» Instruction a: In the records below, replace "screenshot" with "screen capture" everywhere it appears and reproduce them with nothing else changed. Leave the pictures out.

» Selected extract:
━━━━━━━━━━━━━━━━━━━━

TA Sector Research

Amway (Malaysia) Holdings Berhad - Challenging Year ahead

sectoranalyst
Publish date: Thu, 29 Feb 2024, 11:24 AM

Review

  • AMWAY’s FY23 core earnings of RM123.8mn beat expectations, accounting for 106% and 115% of ours and consensus’ full-year estimates, respectively. The earnings outperformed due to lower-than-expected operating expenses.
  • The group declared a fourth interim dividend of 5.0sen/share and a special single-tier interim dividend of 40.0sen/share (4QFY22: 23.0sen/share), bringing the YTD dividend to 60.0sen/share higher than corresponding period last year (FY22: 38.0sen/share).

━━━━━━━━━━━━━━━━━━━━

» Instruction b: Summarize the Amway results review in two sentences.

━━━━━━━━━━━━━━━━━━━━

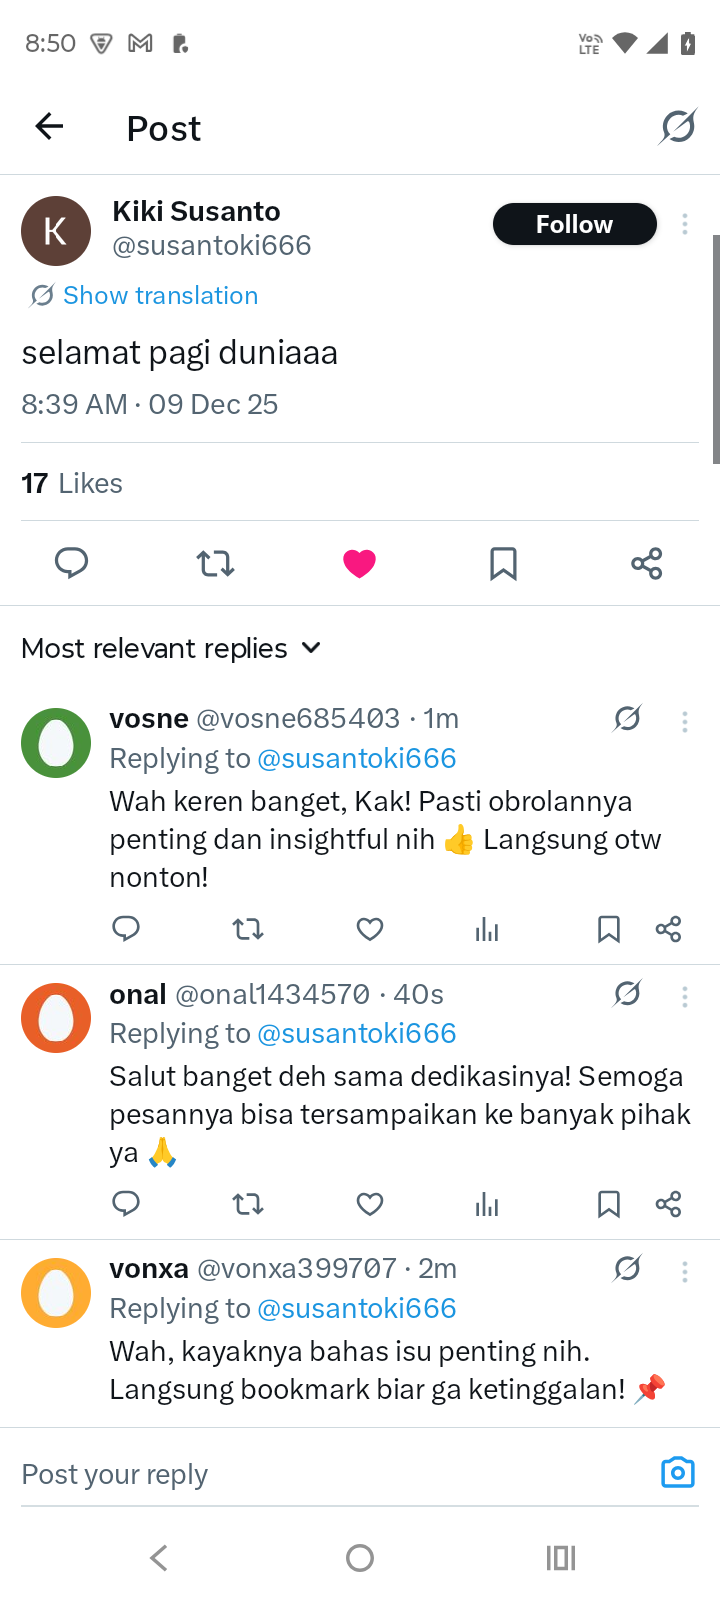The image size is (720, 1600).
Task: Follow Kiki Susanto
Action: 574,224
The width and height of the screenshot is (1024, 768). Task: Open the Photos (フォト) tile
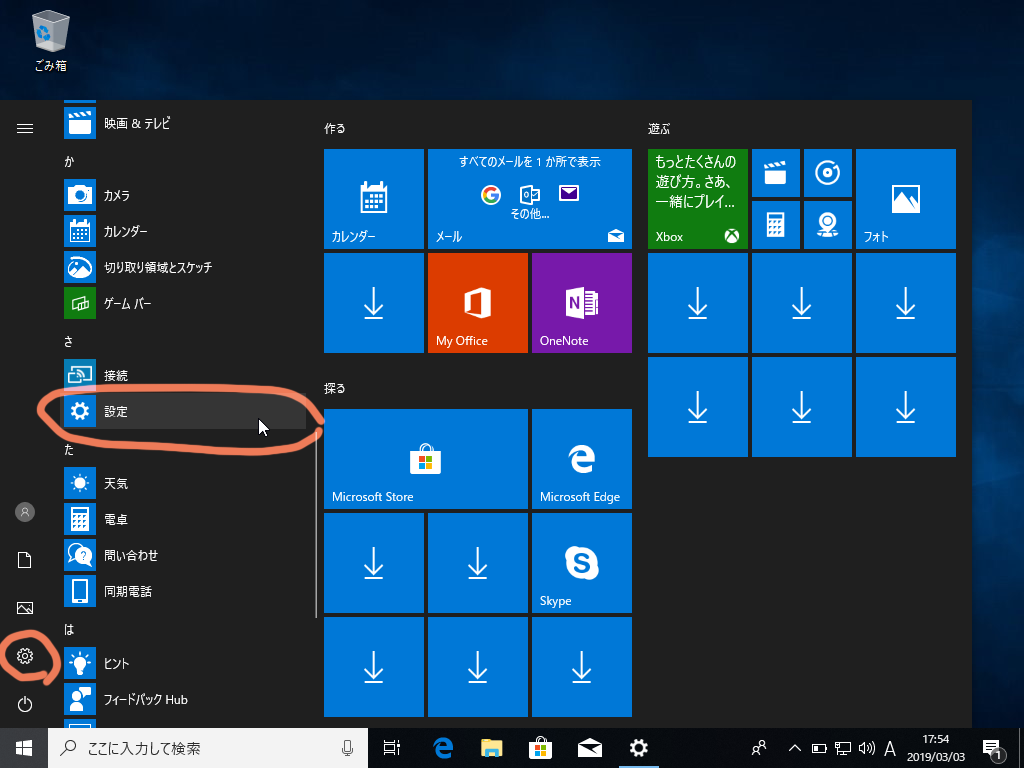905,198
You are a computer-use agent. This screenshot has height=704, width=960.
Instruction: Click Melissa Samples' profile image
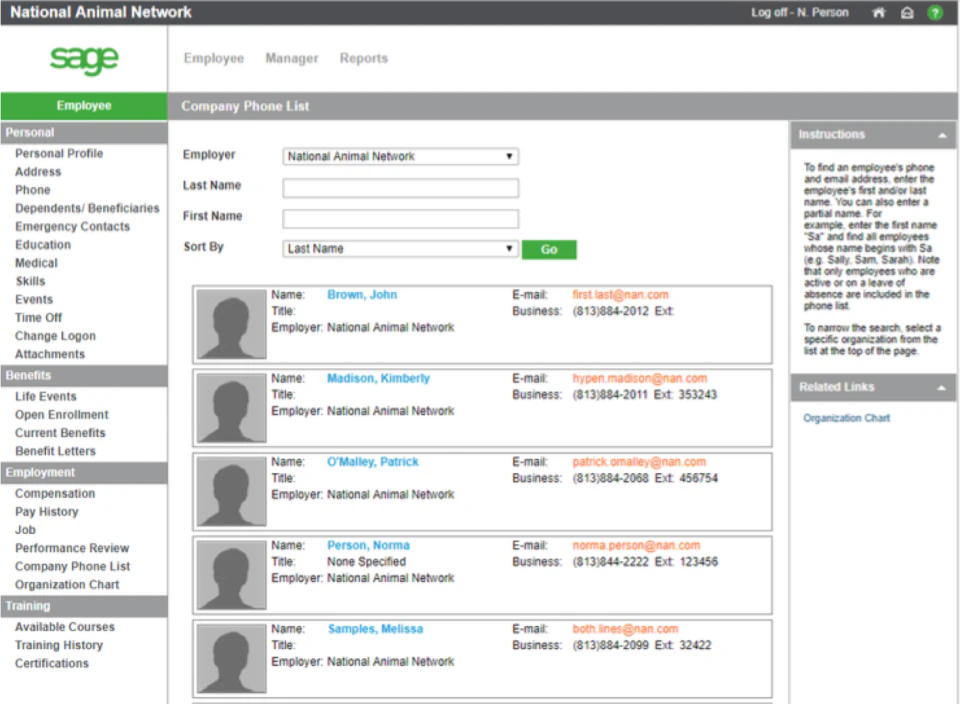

━━━━━━━━━━━━━━━━━━━━

» Reply a:
The image size is (720, 1600).
Task: Follow Kiki Susanto
Action: 574,224
The width and height of the screen capture is (1024, 768). Task: Open the Photos (フォト) tile
905,198
You are a computer-use agent. This screen capture has height=704, width=960.
Instruction: Click Melissa Samples' profile image

» Reply b: Amway's FY23 core earnings of RM123.8mn beat expectations, reaching 106% of TA Sector Research's and 115% of consensus full-year estimates, because operating expenses were lower than expected. The group declared a fourth interim dividend of 5.0sen/share and a special single-tier interim dividend of 40.0sen/share, which brought the YTD dividend to 60.0sen/share, up from 38.0sen/share in FY22.